Lee Ufan starts every day in exactly the same manner. He wakes at 8:30 a.m., and does his daily exercises, a 30-minute routine he has fine-tuned over the years. He bashfully shrugs off a request to explain these exercises, but he will say that they’re meditative, and include well-rehearsed breathing exercises that prepare him for the working day ahead. His breath, you see, is a vital instrument for his work, just as important as the expansive canvasses he paints on, or the sizeable brushes he uses to apply each precise stroke.
“At first glance, my artwork looks very easy – like anybody could just put a stroke there – but if you stand in front of it, you should really feel that something is alive. Each stroke is alive, and with this living stroke, I create a certain vibration,” he says. He has a careful way of talking.
We are sitting in his Paris studio, located in a quiet, leafy courtyard of a bustling boulevard in the 9th arrondissement. The studio is spare, with just a small table and a few chairs in the corner. The walls are obscured by a number of canvasses stacked against one another. They face inwards, depriving the room entirely of decoration. Lee’s faded crimson shirt – coupled with baggy dark blue jeans, grey socks, and slides – is the only dash of colour in the room.
For my visit, he's fixed a pot of the same green tea he enjoys after his morning exercises and before starting a demanding work session. “Intense concentration is needed for my work,” he says of his practice, which sees him lying horizontally above canvasses that are laid out at on the ground. The intensity of each individual stroke makes it physically gruelling work. “An untrained person could only continue working like this for 20 or 30 minutes at a time. But thanks to my discipline and preparation, I can keep going for two to three hours,” he says.
Rigour played an important part in Lee’s life from a very young age. He was born in the mid 1930s into a traditional Korean family with an upbringing he describes as ‘strict.’ “We were taught to be modest and very disciplined, and that we should have a clear separation between relaxation time and working time,” he says. “I have lived in such a way ever since my childhood.”
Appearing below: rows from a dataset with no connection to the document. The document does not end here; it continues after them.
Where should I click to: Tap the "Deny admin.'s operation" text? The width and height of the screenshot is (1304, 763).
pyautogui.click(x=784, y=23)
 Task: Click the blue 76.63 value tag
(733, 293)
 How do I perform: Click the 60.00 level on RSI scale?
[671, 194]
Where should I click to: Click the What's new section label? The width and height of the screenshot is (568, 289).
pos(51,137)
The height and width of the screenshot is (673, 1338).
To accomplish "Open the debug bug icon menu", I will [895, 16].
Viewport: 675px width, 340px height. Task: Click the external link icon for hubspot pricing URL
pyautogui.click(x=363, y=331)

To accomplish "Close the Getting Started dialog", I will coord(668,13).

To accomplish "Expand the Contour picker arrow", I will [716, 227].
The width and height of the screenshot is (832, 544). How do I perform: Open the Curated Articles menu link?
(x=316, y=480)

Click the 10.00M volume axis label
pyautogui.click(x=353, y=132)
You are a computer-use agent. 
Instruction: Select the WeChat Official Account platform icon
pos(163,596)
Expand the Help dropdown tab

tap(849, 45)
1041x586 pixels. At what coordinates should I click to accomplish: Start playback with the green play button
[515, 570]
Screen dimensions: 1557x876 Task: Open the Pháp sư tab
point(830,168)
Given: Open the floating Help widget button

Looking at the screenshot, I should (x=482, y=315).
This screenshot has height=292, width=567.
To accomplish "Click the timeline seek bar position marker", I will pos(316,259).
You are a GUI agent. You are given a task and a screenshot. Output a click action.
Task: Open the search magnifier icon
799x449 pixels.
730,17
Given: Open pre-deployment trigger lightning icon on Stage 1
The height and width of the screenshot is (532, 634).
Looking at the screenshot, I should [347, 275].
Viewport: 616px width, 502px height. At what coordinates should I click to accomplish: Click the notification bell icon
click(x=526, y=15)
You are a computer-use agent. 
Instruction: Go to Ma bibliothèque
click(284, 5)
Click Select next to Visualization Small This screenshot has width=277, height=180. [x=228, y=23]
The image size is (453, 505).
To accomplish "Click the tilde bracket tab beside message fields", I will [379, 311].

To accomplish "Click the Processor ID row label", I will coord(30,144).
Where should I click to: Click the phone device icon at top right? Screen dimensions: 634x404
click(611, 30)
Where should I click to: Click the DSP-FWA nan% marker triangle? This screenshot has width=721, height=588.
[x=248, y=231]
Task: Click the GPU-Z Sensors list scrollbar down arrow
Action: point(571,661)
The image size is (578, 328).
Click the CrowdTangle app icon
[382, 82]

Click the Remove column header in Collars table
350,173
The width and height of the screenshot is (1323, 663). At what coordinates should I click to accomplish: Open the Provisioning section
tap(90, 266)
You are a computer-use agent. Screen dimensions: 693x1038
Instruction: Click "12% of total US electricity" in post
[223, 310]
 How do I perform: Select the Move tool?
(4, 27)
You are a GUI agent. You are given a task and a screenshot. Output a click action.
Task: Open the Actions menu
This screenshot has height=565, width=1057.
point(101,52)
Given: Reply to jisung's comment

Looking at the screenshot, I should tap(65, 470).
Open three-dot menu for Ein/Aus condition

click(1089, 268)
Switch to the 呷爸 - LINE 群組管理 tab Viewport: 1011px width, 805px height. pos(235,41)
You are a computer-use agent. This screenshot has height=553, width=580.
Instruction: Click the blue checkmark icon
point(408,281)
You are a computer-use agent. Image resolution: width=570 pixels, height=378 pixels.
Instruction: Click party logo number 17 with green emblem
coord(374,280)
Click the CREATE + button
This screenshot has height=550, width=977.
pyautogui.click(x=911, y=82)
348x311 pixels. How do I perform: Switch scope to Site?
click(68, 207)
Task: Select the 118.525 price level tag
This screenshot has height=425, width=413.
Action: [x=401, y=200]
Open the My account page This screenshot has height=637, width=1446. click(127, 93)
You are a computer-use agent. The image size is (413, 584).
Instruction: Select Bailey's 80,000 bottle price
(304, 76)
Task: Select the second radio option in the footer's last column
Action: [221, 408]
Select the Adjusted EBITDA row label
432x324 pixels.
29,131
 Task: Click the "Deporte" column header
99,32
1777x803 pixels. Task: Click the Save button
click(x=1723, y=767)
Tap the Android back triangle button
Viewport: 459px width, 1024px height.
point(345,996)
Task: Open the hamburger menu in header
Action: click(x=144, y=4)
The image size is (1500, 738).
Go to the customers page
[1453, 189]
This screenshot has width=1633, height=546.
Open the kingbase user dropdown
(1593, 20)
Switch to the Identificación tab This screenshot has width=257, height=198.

Questions about Lee’s childhood seem to make him slightly uncomfortable. He came of age during the Korean War, and suggests that any fond boyhood memories have been tainted by that tragedy. At the age of 20, however, Lee left Korea for Japan to study philosophy and literature at Nihon University in Tokyo. It was at this time that he began his work as an artist, having already studied calligraphy and painting in Seoul. He fell in with a group of modern artists, including Japanese artist Nobuo Sekine. they were later dubbed もの派 Mono-ha – ‘ The School of Things’ – and history remembers them as Japan’s first major international modern art movement. The name was, at first, a disparaging term used by their critics. Instead of painting or creating, the group attempted to work with ‘things’ that already existed, Lee explains, and they only took the label on to describe themselves grudgingly. “The two ideas of creating and not creating have always existed for me,” Lee says; evidence that many of Mono-ha’s basic principles continue to define his work today.
The most important thing to Lee is the way in which the objects he works with interact with their surroundings – be it the pigment he uses to paint with, or the boulders and iron plates he employs for his sculptural work. “So many artists propose their artwork independently from the atmosphere or the space,” he says, “but my work is inseparable from the environment.” Almost all of Lee’s exhibitions are site specifc, intended to react and interact with their context. For his 2014 exhibition at Versailles, 10 new sculptures from his long running Relatum series were installed in dialogue with the historic château and its grounds. At his own eponymous art museum, a space designed by architect Tadao Ando on the Japanese island of Naoshima, there is a gallery space in which he painted his work directly onto the walls.
The canvasses currently sitting in this studio, obscured from view, are destined for an exhibition at Château La Coste. This will be Lee’s second project at the winery, and art and architectural park in the south of France. “I went there to check everything – the atmosphere, the environment, the space – before I started working,” he says of his preparation for the exhibition. “I want the visitor to encounter my artwork. I’m not saying that reason and theory are not important, but they are secondary to the feeling you experience when looking at the artwork.”
Now in his fifth decade as a working artist, Lee shows little sign of slowing down. His unlined face belies his 80 years, perhaps because his concept of happiness (a subject that makes him blush) remains inextricably connected to his work. “My life is organised around my artwork, my creations. When I feel I did a good job, or I had a wonderful exhibition, that is a good thing,” he says. “But then, a moment later, I am looking forward to the next thing.”